* TASKS TO CARRY OUT:
[a] In the checklist passage below, why do team members using a DO-CONFIRM checklist stop after doing their jobs? Answer in one to three sentences.
[b] Translate this sentence from the checklist passage below into Spanish: "With a READ-DO checklist, on the other hand, people carry out the tasks as they check them off—it's more of a recipe."

* TEXT PASSAGE:
Good checklists are precise and simple

“There are good checklists and bad, Boorman explained. Bad checklists are vague and imprecise. They are too long; they are hard to use; they are impractical. They are made by desk jockeys with no awareness of the situations in which they are to be deployed. They treat the people using the tools as dumb and try to spell out every single step. They turn people’s brains off rather than turn them on.” (p. 120)

Two types of checklists

“With a DO-CONFIRM checklist, he said, team members perform their jobs from memory and experience, often separately. But then they stop. They pause to run the checklist and confirm that everything that was supposed to be done was done.” (p. 123)

“With a READ-DO checklist, on the other hand, people carry out the tasks as they check them off—it’s more of a recipe.” (p. 123)

 

Quotables

 

“But sometime over the last several decades—and it is only over the last several decades—science has filled in enough knowledge to make ineptitude as much our struggle as ignorance.” (p. 8)

* DATA EXTRACT:
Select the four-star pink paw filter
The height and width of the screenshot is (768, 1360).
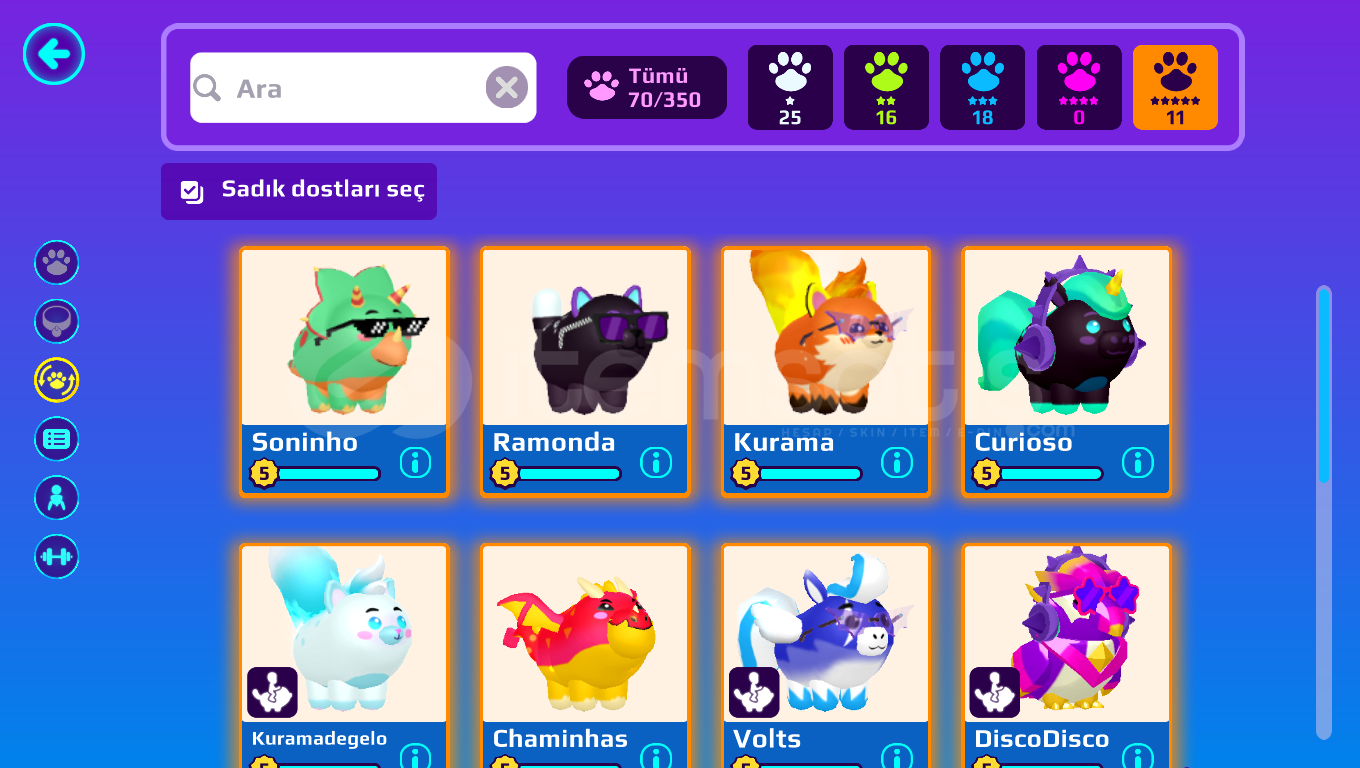(x=1079, y=88)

* TASK-BY-TASK OUTPUTS:
[a] They stop so they can run the checklist and confirm that everything that was supposed to be done was actually done. Until then, they have done their jobs from memory and experience, often separately.

[b] Con una lista de verificación READ-DO, en cambio, las personas realizan las tareas a medida que las van marcando: es más bien una receta.